Maintenant que vous êtes dans le domaine, diriez-vous que le théâtre toulousain a une identité ? Si oui, quelles en sont les caractéristiques ?
Anne-Sophie Delahaye saurait sûrement mieux répondre à cette question, car elle est dans le milieu depuis plus longtemps, sans compter que je ne suis à Toulouse que depuis 2015. Mais de ce que j’en vois, je dirais tout de même que le milieu est assez actif, et à la fois relativement petit. Tout le monde se connaît plutôt bien. Les comédiens et comédiennes de Toulouse et alentours vont jouer avec une compagnie, puis après avec une autre. En terme purement artistique, je manque de points de comparaison pour répondre.
Soyons philosophiques. Le théâtre, c’est quoi ?
Comme je le vois, c’est le spectacle vivant. La rencontre entre le public et les comédiens. C’est la différence avec le cinéma, les plateformes de streaming, etc. C’est d’ailleurs ce que je dis au public. Nous n’avons pas du tout le même rapport lorsque l’on voit les gens jouer face à soi que lorsque l’on est sur son canapé en train de regarder une série. J’évoque ce point car les études ont tendance à montrer que l’on a perdu du public, notamment à cause de ces plateformes de diffusion, qui se sont développées davantage avec le Covid-19. Pourtant, le théâtre, c’est donc cette espèce d’alchimie qui se crée quand on joue. Le public est aussi acteur de la pièce.

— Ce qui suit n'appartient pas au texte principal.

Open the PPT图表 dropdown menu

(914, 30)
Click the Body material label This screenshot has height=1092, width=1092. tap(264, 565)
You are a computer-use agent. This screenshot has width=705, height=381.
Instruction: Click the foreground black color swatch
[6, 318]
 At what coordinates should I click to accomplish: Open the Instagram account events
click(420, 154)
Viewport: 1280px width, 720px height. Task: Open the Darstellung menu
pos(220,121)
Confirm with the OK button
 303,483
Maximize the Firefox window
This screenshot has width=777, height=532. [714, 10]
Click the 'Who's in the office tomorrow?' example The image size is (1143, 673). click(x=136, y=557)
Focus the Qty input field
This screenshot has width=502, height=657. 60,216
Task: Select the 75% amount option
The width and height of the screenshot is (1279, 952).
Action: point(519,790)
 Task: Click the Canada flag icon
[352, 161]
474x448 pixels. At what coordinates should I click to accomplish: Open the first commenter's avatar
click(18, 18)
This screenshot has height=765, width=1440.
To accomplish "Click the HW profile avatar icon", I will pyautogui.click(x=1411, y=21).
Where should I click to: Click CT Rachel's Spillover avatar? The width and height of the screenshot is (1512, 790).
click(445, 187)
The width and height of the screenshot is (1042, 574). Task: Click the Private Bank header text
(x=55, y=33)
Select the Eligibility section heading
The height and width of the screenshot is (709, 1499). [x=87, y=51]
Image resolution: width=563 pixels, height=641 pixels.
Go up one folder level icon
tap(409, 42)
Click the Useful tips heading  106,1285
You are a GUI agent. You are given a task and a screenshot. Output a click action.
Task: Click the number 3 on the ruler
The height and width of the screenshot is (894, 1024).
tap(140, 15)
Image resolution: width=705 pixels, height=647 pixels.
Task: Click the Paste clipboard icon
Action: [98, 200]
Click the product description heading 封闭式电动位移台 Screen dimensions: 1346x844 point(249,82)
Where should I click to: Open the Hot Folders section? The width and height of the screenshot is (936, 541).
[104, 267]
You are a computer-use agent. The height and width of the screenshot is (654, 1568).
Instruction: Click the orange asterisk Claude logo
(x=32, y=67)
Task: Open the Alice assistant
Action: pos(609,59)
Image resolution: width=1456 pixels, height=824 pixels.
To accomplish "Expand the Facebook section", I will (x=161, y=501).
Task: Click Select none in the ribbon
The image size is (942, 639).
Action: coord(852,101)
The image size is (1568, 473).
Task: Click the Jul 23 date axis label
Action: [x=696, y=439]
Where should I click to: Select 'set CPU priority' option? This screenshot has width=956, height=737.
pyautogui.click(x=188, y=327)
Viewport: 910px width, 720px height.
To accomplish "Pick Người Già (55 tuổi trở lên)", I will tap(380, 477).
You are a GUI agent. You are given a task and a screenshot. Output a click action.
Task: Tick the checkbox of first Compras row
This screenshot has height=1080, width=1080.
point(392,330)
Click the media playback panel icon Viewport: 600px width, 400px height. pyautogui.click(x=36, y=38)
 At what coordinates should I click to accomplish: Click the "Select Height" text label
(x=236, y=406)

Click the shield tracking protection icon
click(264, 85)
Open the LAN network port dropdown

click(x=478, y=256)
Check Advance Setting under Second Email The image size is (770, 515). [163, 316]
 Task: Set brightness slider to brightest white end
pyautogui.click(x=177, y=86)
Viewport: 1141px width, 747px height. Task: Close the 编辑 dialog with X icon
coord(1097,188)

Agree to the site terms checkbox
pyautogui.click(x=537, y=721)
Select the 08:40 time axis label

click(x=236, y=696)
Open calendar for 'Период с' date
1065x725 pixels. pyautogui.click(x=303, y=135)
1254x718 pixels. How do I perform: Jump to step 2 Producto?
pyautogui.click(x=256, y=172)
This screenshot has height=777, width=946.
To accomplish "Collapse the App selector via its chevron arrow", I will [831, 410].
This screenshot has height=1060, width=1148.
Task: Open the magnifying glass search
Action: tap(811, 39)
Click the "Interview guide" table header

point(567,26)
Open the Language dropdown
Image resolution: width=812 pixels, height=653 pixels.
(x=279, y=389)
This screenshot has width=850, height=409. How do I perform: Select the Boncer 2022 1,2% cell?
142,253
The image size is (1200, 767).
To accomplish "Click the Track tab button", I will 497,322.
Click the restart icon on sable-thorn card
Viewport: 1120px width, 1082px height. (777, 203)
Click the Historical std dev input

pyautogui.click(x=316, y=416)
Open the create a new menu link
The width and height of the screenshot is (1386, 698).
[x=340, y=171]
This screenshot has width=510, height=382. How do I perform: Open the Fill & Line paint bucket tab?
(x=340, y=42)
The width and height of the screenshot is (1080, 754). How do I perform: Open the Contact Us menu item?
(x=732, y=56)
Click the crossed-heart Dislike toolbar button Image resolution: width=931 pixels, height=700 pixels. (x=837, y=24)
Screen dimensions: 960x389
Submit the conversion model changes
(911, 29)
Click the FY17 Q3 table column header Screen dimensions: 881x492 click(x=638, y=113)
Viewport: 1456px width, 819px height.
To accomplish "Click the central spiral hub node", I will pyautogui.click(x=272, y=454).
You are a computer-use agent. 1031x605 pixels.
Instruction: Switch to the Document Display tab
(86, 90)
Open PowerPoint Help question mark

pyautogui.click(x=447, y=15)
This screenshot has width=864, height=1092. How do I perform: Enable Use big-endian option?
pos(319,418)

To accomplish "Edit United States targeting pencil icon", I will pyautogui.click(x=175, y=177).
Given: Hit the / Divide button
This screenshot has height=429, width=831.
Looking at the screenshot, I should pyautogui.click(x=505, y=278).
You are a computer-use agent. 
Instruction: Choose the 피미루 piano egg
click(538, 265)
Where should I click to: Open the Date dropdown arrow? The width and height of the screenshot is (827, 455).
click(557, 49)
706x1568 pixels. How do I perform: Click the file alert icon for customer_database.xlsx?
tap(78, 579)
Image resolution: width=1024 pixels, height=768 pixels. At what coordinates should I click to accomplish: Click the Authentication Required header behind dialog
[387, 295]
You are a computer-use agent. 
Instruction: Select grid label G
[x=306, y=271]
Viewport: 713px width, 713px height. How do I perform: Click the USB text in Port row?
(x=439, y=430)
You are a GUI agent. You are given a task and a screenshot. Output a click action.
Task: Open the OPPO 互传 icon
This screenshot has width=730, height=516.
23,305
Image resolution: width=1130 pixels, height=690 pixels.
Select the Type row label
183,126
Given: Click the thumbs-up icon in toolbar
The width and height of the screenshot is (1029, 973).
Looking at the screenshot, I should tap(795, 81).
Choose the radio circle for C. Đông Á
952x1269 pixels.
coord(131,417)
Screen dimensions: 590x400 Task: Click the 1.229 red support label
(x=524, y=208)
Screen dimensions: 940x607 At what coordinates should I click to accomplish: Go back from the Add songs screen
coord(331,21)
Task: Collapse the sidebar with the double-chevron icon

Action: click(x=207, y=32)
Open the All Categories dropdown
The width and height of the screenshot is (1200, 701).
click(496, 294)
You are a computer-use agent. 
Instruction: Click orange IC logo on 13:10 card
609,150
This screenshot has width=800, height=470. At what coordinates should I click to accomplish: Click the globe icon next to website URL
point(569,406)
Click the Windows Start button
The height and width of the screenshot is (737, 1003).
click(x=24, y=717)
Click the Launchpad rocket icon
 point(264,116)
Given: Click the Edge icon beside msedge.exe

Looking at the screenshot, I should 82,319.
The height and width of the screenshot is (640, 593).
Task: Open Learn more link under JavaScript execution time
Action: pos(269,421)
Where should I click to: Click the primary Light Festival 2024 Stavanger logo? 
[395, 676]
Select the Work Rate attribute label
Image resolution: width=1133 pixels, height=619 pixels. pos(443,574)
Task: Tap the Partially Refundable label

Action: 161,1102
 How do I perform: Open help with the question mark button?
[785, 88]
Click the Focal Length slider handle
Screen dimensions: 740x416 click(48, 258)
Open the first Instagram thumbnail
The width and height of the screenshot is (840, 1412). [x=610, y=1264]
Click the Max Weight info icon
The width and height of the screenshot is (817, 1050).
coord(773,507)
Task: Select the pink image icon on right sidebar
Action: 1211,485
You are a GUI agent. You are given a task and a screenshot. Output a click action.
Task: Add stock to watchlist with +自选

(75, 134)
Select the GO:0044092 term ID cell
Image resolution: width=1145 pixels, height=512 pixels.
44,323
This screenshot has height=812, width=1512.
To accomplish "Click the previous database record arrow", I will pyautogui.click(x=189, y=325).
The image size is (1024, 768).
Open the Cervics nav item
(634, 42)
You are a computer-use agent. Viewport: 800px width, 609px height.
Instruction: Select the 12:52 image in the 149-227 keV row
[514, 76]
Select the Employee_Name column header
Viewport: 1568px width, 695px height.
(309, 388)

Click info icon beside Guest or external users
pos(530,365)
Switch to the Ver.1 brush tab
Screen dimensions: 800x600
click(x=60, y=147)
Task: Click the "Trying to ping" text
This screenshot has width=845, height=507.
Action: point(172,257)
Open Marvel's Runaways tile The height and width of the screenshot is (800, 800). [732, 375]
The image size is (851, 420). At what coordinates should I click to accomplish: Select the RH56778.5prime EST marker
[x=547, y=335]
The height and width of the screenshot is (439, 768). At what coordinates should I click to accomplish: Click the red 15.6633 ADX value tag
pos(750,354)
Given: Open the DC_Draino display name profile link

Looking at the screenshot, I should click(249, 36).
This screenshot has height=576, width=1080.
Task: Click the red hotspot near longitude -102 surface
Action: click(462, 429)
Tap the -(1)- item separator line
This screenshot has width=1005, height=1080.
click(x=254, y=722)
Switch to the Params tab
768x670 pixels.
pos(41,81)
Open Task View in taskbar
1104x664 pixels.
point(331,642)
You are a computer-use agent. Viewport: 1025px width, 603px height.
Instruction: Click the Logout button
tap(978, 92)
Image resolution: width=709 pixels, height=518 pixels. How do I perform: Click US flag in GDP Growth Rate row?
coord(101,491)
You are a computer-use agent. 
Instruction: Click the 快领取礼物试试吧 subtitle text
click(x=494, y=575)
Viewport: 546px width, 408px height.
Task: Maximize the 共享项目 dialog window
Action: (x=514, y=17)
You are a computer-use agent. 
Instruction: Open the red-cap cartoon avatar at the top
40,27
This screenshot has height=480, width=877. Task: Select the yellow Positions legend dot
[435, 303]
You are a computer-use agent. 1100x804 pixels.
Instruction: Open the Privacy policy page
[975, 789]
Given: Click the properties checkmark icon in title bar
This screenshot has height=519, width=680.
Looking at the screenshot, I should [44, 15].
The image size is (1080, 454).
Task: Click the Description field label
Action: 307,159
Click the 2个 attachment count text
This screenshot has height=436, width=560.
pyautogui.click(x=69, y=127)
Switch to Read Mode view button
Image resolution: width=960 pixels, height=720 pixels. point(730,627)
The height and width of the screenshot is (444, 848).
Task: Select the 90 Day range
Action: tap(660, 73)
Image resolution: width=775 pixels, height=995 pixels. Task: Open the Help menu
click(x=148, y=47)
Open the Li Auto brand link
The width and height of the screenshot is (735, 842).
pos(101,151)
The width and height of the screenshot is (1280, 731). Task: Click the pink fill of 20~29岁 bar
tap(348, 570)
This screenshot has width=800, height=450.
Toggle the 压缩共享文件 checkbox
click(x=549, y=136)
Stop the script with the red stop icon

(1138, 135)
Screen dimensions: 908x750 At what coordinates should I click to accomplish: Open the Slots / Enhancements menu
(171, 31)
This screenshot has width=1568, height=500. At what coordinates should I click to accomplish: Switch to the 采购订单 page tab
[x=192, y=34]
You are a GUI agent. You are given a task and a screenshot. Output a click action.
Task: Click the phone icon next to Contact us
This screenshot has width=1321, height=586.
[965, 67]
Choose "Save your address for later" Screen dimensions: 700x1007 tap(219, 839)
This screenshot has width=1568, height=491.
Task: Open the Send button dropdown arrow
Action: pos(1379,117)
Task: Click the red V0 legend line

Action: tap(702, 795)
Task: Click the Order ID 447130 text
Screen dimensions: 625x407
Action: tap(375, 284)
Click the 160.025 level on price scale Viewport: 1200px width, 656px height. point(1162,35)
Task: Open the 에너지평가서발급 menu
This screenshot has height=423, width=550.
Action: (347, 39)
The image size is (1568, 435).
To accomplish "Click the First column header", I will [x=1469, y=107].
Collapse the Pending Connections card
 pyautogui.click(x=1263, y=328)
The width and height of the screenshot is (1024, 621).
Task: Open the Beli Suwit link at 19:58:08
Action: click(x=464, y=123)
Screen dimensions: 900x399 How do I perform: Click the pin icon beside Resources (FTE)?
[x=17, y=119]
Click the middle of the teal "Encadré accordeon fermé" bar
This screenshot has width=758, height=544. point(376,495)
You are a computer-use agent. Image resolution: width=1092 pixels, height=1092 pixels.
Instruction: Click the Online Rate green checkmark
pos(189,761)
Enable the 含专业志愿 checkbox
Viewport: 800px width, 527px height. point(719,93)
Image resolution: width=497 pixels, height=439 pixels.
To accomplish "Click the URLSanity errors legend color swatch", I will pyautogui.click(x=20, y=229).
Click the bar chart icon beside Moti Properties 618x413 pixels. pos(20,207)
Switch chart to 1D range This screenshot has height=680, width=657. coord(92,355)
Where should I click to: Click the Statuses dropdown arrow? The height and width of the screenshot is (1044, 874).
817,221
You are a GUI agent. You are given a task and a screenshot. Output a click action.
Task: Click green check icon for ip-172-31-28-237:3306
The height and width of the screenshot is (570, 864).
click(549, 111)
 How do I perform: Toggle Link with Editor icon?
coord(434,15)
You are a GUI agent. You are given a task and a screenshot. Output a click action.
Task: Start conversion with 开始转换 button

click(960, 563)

Que diriez-vous au public toulousain pour le convaincre de se déplacer à Muret et ainsi découvrir votre programmation, de même que vos créations ?
Venez à Muret, car nous avons la chance d’avoir un magnifique théâtre, très intimiste, avec un super plateau. Il y a également une belle acoustique et les comédien(ne)s sont toujours ravis de venir jouer chez nous. Pour un théâtre en périphérie de Toulouse, avoir un tel équipement, ce n’est pas si fréquent. Surtout au Sud de la ville. En plus, il a été refait à neuf il y a trois ans. Le hall d’accueil est très agréable, le bistrot à l’étage est très chaleureux…
Les artistes et le public peuvent aussi se rencontrer après les pièces. Et comme je le disais, la mission d’Anne-Sophie Delahaye était, dès le départ, de proposer un théâtre grand public. Nous avons donc une belle programmation, susceptible de plaire au plus grand nombre.